> **Çıkarılan Metin**
Emsal Mahkeme Kararı Ankara Bölge Adliye Mahkemesi 35. Hukuk Dairesi 2022/816 E. 2023/557 K. 12.04.2023 T.

Görüntülediğiniz mahkeme kararı henüz kesinleşmemiştir. Yararlı olması amacıyla eklenmiştir.

T.C. ANKARA BÖLGE ADLİYE MAHKEMESİ BAM 35. HUKUK DAİRESİ Esas-Karar No: 2022/816 – 2023/557
T.C.
ANKARA
BÖLGE ADLİYE MAHKEMESİ
35. HUKUK DAİRESİ

DOSYA NO : 2022/816
KARAR NO : 2023/557

T Ü R K M İ L L E T İ A D I N A
K A R A R

İNCELENEN KARARIN
MAHKEMESİ : ANKARA 13. ASLİYE TİCARET MAHKEMESİ
TARİHİ : 25/12/2020
NUMARASI : 2018/724 Esas – 2020/695 Karar

DAVACILAR :
VEKİLİ :
DAVALILAR :
VEKİLİ :
DAVANIN KONUSU : Tazminat (Haksız Fiilden Kaynaklanan)

KARAR TARİHİ : 12/04/2023
GEREKÇELİ KARAR
YAZILMA TARİHİ : 18/04/2023

Mahalli mahkemesince verilen karara karşı davacılar vekili ile davalılar … ve … vekili tarafından süresi içinde istinaf kanun yoluna başvurulmuş olup, başvuru şartlarının yerine getirildiği dosya üzerinde yapılan ön inceleme ile anlaşılmakla yapılan istinaf incelemesi sonunda;
TARAFLARIN İDDİA VE SAVUNMALARI
Davacılar vekili dava dilekçesinde; 07/11/2010 tarihinde Sakarya İl Jandarma Komutanlığı emrinde sivil istihbarat faaliyetlerinde bulunmak üzere görevlendirilen davacıların murisi …’ın araç ile enerji nakil kablosu hırsızlığı olaylarını önlemek amacıyla devriye ve takip yaparken davalı sigorta şirketine sigortalı, …’ın sürücüsü olduğu ve …’a ait … plakalı çekicinin kusurlu bir şekilde geçme yasağı olan yerden geçme ve şeride tecavüz etme kurallarını ihlal ederek çarpması neticesinde meydana gelen kazada davacıların desteği …’ın vefat ettiğini, kazanın oluşumunda … plaka sayılı çekicinin tam ve asli kusurlu olduğunu belirterek, davacılar baba … için 500,00 TL ve anne … için 500,00 TL olmak üzere toplam 1.000,00 TL maddi tazminatın sigorta şirketi yönünden temerrüt tarihinden diğer davalılar yönünden ise olay tarihinden itibaren avans faizi ile birlikte davalı sigorta şirketinden poliçe limiti dahilinde olmak üzere davalılardan müştereken müteselsilen tahsiline, davacılar anne … için 30.000,00 TL, baba … için 30.000,00 TL ve kardeş … için 20.000,00 TL olmak üzere toplam 80.000,00 TL manevi tazminatın kaza tarihi olan 07/11/2010 tarihinden itibaren işleyecek avans faizi ile birlikte sigorta şirketi hariç diğer davalılardan müştereken ve müteselsilen tahsiline karar verilmesini talep etmiş, ıslah dilekçesiyle, … yönünden taleplerini 46.407,48 TL’ye, … yönünden taleplerini 56.913,48 TL’ye artırarak olay tarihinden itibaren avans faizi ile birlikte davalılardan sigorta şirketinin bakiye poliçe limiti dahilinde sorumlu olması ve bu limiti aşmamak kaydıyla müşterek ve müteselsilen tahsilini talep etmiştir.

> **Gösterilen Veriler**

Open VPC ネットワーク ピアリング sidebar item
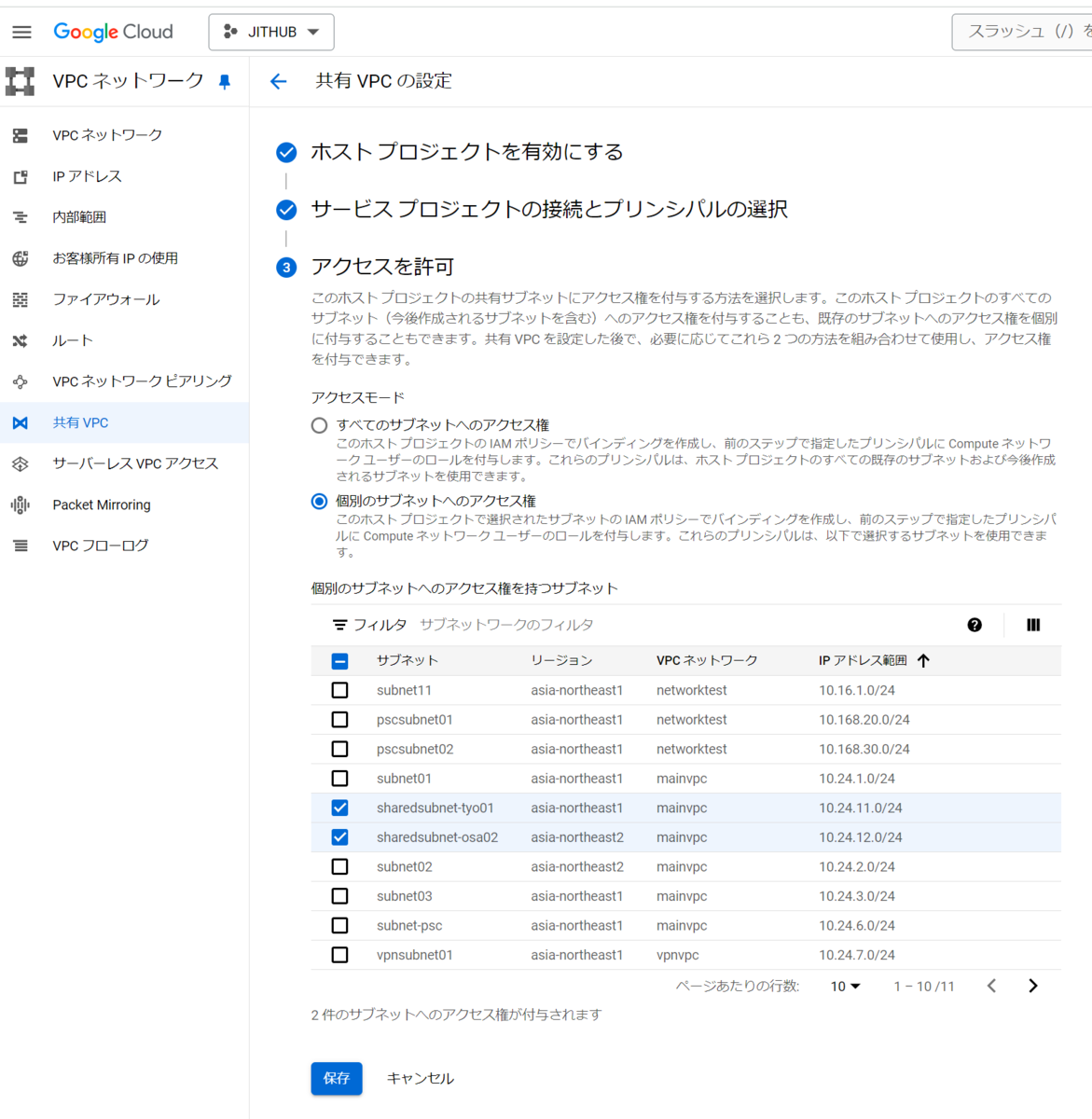Image resolution: width=1092 pixels, height=1119 pixels. 142,381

> **Görev Listesi**
a) Mahkeme kararı metnine göre davacılar toplam ne kadar manevi tazminat talep etmiştir?
b) Mahkeme kararı metnini kaldığı yerden sürdürünüz.

> **Görev Yanıtları**
a) Toplam 80.000,00 TL.

b)
Davalı … ve … vekili cevap dilekçesinde; öncelikle davacıların aktif dava ehliyetinin bulunmadığını, olayın meydana geldiği tarih gözetilerek davanın zamanaşımına uğradığını, ayrıca murisin eşi tarafından Beypazarı Asliye Hukuk Mahkemesinde 2012/301 Esas sayılı davanın açıldığını, dava sonucu hükmedilen tazminat miktarının İzmir 21. İcra Müdürlüğünün 2013/8137 esas sayılı dosyasından icra takibine konulduğunu, dosya borcunun alacaklı vekili hesabına ödendiğini, kazanın meydana geldiği tarihte davalılardan …’ın … plakalı aracın maliki olduğunu aracı işletenin davalı … olduğunu belirterek davanın reddini talep etmiştir.
Davalı Sigorta şirketi vekilinin süre uzatım talebinde bulunmuş, cevap süresinin uzatılmasına dair verilen karara rağmen cevap dilekçesi sunmamıştır.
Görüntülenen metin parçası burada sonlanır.